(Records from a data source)

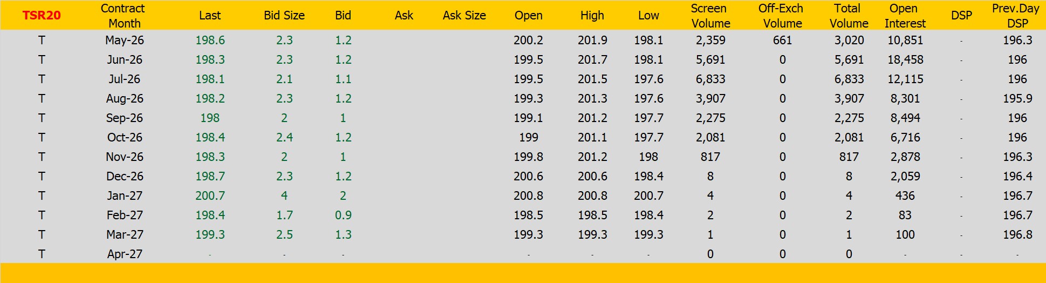Viewport: 1046px width, 283px height.
Task: Select the Apr-27 contract month cell
Action: point(125,254)
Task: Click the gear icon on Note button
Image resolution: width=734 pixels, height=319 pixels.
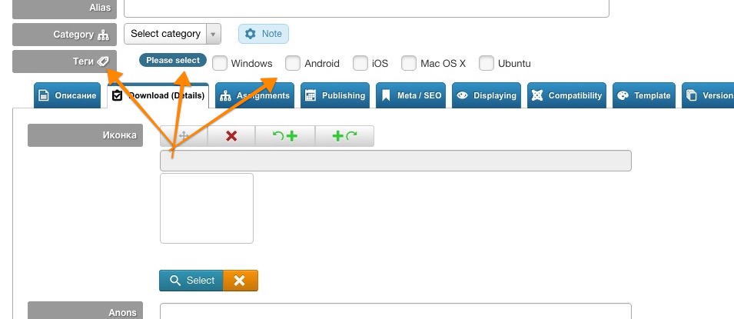Action: [x=251, y=34]
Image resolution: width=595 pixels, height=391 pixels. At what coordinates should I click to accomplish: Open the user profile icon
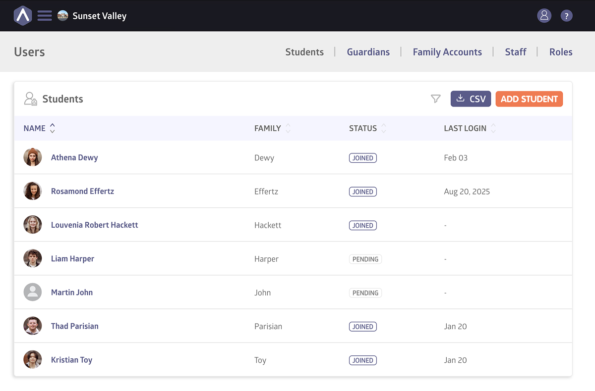coord(544,16)
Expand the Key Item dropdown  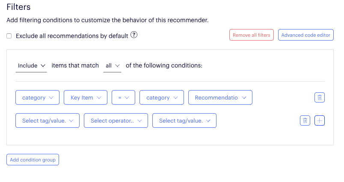pos(85,98)
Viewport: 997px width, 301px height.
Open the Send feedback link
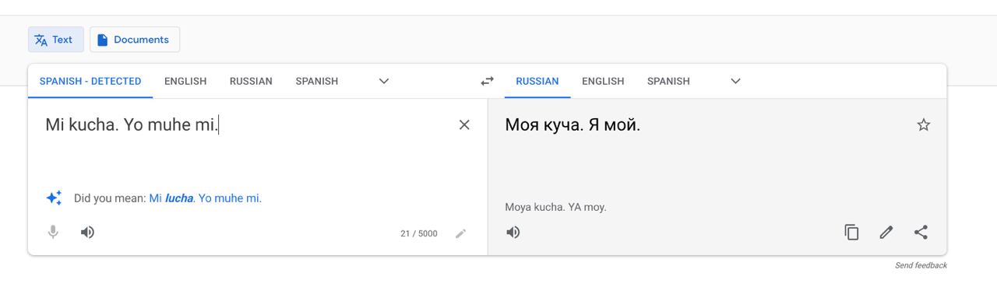coord(921,265)
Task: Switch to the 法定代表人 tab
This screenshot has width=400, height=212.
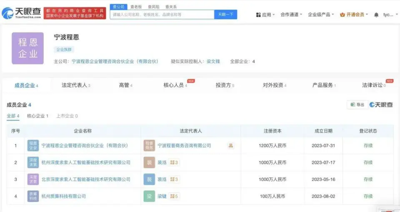Action: [x=76, y=85]
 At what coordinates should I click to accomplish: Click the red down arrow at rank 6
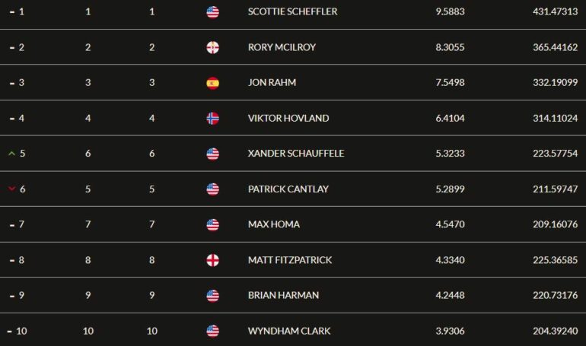pos(11,189)
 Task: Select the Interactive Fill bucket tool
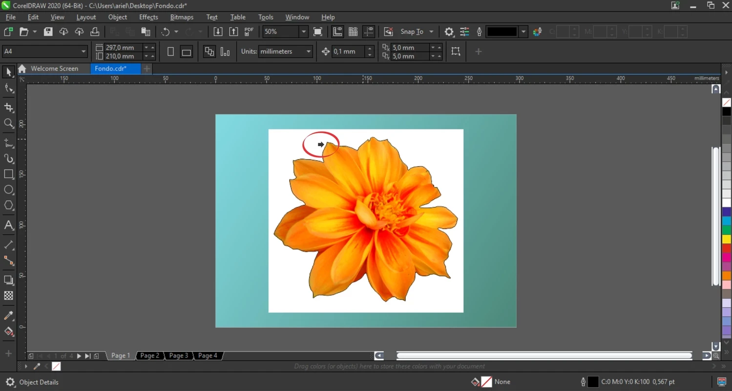[9, 332]
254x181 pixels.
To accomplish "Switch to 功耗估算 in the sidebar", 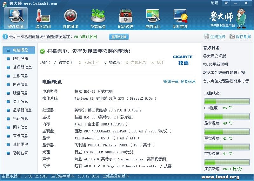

PROBLEM REQUIREMENTS:
Could you transcribe exactly the lines from the line containing "Task: Select the Interactive" through the final line of the records, both included, and nothing beyond them? The pictures should be left out.

OUTPUT FOR THIS TASK:
 Task: Select the Interactive Fill bucket tool
[9, 332]
254x181 pixels.
To accomplish "Switch to 功耗估算 in the sidebar", 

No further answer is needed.